Afera Kolanko trwa. Pod każdym tekstem doradcy premiera, Michała Kolanko, pojawiają się dziesiątki a choćby setki wpisów, których wymowa jest jasna: doradca Pinokia nie ma prawa pełnić funkcji związanych z mediami, w których zajmuje się polityką. Oto niektóre z wpisów:
– Ile mnie jako podatnika kosztuje pańskie doradzanie premierowi – pyta słusznie komentujący. Kolanko do tej pory nie ujawnił, jakie wynagrodzenie i w jakiej formie dostał za doradztwo Pinokiowi.
– Milczy Pan ws. własnej afery niczym Cezary Kulesza – pisze Bartosz Szewczyk, komentując milczenie Kolanki, które opinia publiczna odbiera jako przyznanie się do winy.

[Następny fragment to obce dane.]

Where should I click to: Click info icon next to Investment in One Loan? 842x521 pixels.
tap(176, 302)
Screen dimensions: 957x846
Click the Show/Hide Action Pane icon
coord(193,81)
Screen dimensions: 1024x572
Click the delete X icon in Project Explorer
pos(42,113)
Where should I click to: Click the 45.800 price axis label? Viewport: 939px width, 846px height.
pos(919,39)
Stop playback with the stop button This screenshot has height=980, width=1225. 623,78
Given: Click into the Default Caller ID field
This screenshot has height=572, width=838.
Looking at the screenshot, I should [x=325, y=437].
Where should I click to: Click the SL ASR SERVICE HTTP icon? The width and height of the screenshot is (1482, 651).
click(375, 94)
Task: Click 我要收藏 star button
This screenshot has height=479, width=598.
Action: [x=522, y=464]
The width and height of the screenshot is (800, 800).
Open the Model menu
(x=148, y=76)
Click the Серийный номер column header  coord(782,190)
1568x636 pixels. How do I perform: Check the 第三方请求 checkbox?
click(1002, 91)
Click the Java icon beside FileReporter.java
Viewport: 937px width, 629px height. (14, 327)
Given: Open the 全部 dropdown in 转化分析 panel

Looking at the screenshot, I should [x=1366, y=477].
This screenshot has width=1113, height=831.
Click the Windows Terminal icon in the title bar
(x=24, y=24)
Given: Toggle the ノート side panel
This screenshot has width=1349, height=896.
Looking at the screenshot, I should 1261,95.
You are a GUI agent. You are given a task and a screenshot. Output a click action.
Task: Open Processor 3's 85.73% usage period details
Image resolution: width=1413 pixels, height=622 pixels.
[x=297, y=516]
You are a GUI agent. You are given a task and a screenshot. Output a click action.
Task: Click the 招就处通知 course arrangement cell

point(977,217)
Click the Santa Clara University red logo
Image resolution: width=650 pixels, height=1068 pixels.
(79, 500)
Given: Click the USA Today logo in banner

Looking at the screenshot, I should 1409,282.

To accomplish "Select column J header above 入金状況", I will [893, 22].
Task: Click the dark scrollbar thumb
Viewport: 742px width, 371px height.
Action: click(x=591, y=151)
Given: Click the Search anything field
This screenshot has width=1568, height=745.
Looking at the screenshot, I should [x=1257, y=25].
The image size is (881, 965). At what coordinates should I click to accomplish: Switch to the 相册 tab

– Premier dyktował czy bezpośrednio liliputin? – pyta internauta, odnosząc się do politycznej zawartości wypocin Kolanko.
– Myślałeś iż Nas przeczekasz ?!? Bzdury nikt Ci nie zapomni iż jesteś marionetką Pinokia – ostro opisuje tekst komentator, który przypomina, iż Kolanko kolaboruje z lepszego sortu.
– Po czterech godzinach od wpisu jedno polubienie. Nikt już doradcy Pinokia nie uwierzy, iż jest dziennikarzem. Kolanko tango down! – podsumowuje Adam.